As it was, the 13-man visitors survived the late dismissal of their captain Adam Wallace to cling onto the narrowest of victories, 22-19, one which moves them above Dragons and into third place in the West Asia Premiership.

For impressive home fly-half Dan Bell, defeat was all the more excruciating as it came against his former team.

“It’s my old team and I’ve got a few mates there, so it’s even worse to lose, it’s a little harder to take,” he said.

“It was a good game but it’s not nice when you put all that effort in and come so close. The most frustrating thing was that it was so close and we played really well.

“There’s lots of positives we can take from today. We lost by three, we could easily have won by three. I think if either side had won there wouldn’t have been many complaints.”

Former team-mate Wallace, who otherwise had an outstanding game in the centre for Bahrain, was thankful his late shoulder tackle on flying UAE full-back Imad Reyal had no lasting consequence.

“I did think a little bit that I might have cost the team victory,” he said.

“I have faith in our pattern and structure though and we knew what we had to do to close it out, and we held on.”

Bahrain had blitzed Dragons 51-10 in the reverse fixture on the opening day of the season. No-one was expecting the same performance and it was the hosts who opened the scoring after 15 minutes in fine style.

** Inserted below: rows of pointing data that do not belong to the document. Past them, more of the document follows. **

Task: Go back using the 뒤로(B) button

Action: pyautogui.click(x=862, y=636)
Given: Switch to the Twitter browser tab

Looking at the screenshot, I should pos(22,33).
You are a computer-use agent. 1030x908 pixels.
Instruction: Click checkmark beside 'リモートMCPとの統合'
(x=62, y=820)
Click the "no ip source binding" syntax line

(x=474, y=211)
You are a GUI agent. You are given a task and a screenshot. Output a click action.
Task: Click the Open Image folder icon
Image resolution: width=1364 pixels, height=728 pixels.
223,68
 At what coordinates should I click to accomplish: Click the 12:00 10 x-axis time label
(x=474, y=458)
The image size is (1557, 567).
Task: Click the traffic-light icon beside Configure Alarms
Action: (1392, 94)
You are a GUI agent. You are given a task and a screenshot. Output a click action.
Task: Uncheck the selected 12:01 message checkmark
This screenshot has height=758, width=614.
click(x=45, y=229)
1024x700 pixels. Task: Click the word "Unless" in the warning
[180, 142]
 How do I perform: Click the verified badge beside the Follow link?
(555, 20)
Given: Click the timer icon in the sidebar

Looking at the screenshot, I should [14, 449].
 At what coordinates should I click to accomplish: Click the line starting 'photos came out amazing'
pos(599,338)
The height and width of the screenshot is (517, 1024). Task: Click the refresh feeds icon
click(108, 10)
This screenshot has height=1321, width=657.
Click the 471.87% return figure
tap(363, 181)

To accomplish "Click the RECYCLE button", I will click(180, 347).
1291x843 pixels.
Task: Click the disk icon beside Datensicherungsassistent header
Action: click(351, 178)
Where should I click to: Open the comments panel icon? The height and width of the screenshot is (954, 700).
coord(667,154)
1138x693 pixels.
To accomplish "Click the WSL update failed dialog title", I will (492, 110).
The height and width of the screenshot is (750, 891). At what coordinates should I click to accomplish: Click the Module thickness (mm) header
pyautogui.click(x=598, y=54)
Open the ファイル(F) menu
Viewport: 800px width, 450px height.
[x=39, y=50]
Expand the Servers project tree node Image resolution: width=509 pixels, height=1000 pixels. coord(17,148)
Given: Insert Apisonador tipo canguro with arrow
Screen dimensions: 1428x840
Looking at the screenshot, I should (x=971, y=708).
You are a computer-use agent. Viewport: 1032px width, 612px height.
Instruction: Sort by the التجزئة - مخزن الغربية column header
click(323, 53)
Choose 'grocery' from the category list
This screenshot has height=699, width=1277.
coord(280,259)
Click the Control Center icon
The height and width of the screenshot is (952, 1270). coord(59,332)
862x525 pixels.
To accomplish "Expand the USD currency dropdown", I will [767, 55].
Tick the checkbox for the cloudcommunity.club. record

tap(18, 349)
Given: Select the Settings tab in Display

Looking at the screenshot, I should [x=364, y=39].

Tenacious flanker Matt Henry did superbly to steal ball in midfield to set the platform. From there former Scotland 7s scrum-half Ross Samson jinked his way through the Bahrain defence, committed the last defender and sent Reyal strolling over.

It proved to be the game’s benchmark.

After the excellent Luke Radley reduced the arrears with a penalty, the visitors took the lead through Wallace’s try.

After fielding a clearance kick, winger Deina Morete launched a counter-attack, taking the ball from Wallace who continued his run and was on hand to take a return pass, and he had enough strength hold off a tackler to get to the line for a superb score. Radley brilliantly converted from the touchline.

Another fine counter saw Henry Paul’s side retake the lead minutes after the restart, Bell made the yards and offloaded to Sammy Ewing who streaked in, Bell’s excellent conversion making it 12-10 to the hosts.

The lead lasted just a few minutes though, Radley and Wallace again instrumental as Lewis Chance crossed the whitewash.

Powerful Dragons prop Dan Minks barged over in the 55th minute to give the game its fourth lead change as Paul’s men led 19-15.

Just as it looked like they might hold out, however, Dragons were cruelly slain. Their defence held out initially but an overlap eventually saw Arron Dalgarno burrow over with four minutes remaining.

Radley again knocked over a brilliant conversion to give Bahrain a three-point lead and there was plenty of time for more drama.

Wallace saw red while replacement Joel Lewis was also sin-binned. Dragons inched closer and closer into Bahrain territory but Louie Tonkin’s men defended for their lives, leaving their coach mightily relieved.

“I’m absolutely delighted with the win. We got let off the hook at the end. I thought they were going to steal it,” he said.

“If I didn’t have a bald head already, I’d have one now. The boys defended for their lives the last five minutes. It could have gone either way. I’m very happy with the boys’ character.”